WORK TO BE COMPLETED – Print the lines of the entries below from the one with "How do I perform: Click the" through the final line, exactly as they appear. The pictures are not part of the copy.

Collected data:
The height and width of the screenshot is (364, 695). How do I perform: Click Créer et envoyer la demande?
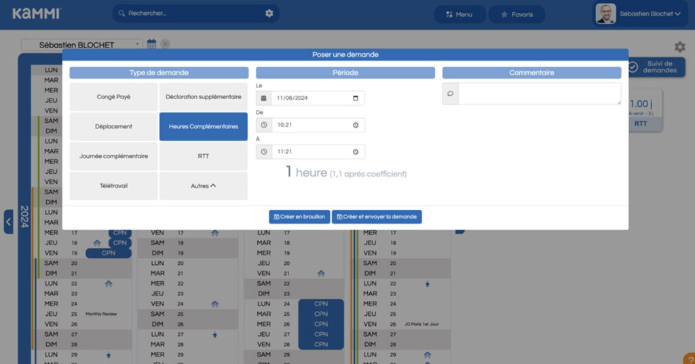click(x=377, y=217)
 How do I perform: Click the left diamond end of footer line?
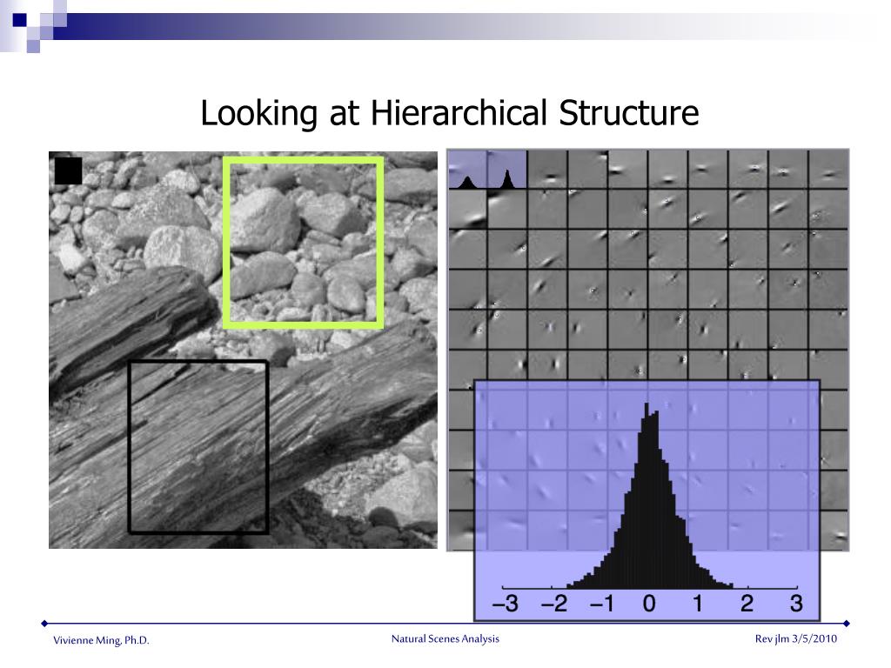pyautogui.click(x=44, y=624)
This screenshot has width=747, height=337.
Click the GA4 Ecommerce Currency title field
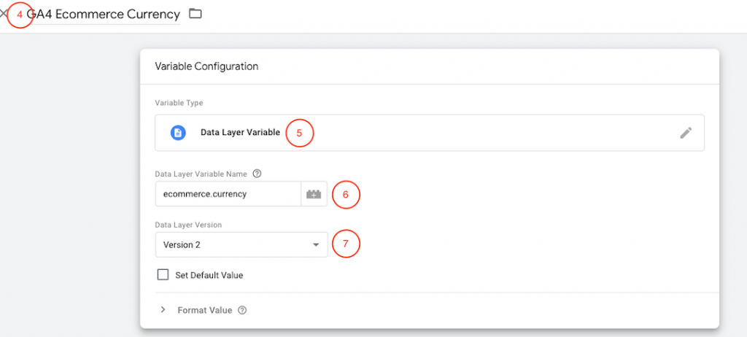tap(104, 15)
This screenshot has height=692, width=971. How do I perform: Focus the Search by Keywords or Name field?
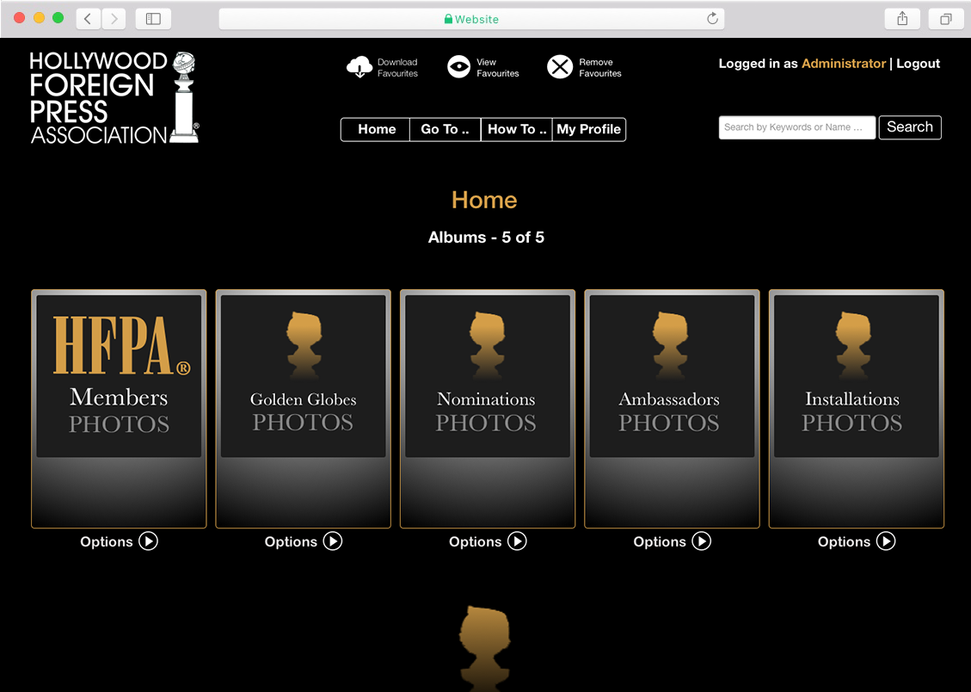click(x=796, y=127)
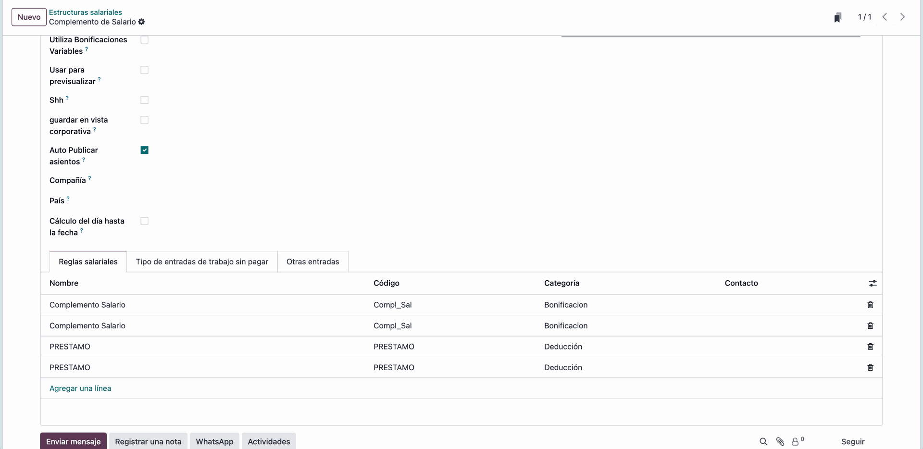923x449 pixels.
Task: Switch to Otras entradas tab
Action: [312, 262]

REPLY –
 How do I perform: Click the left diamond end of footer line?
pyautogui.click(x=44, y=624)
This screenshot has width=747, height=337.
Click the GA4 Ecommerce Currency title field
tap(104, 15)
This screenshot has height=692, width=971. How do I perform: Focus the Search by Keywords or Name field?
click(x=796, y=127)
923x449 pixels.
Task: Switch to Otras entradas tab
Action: [312, 262]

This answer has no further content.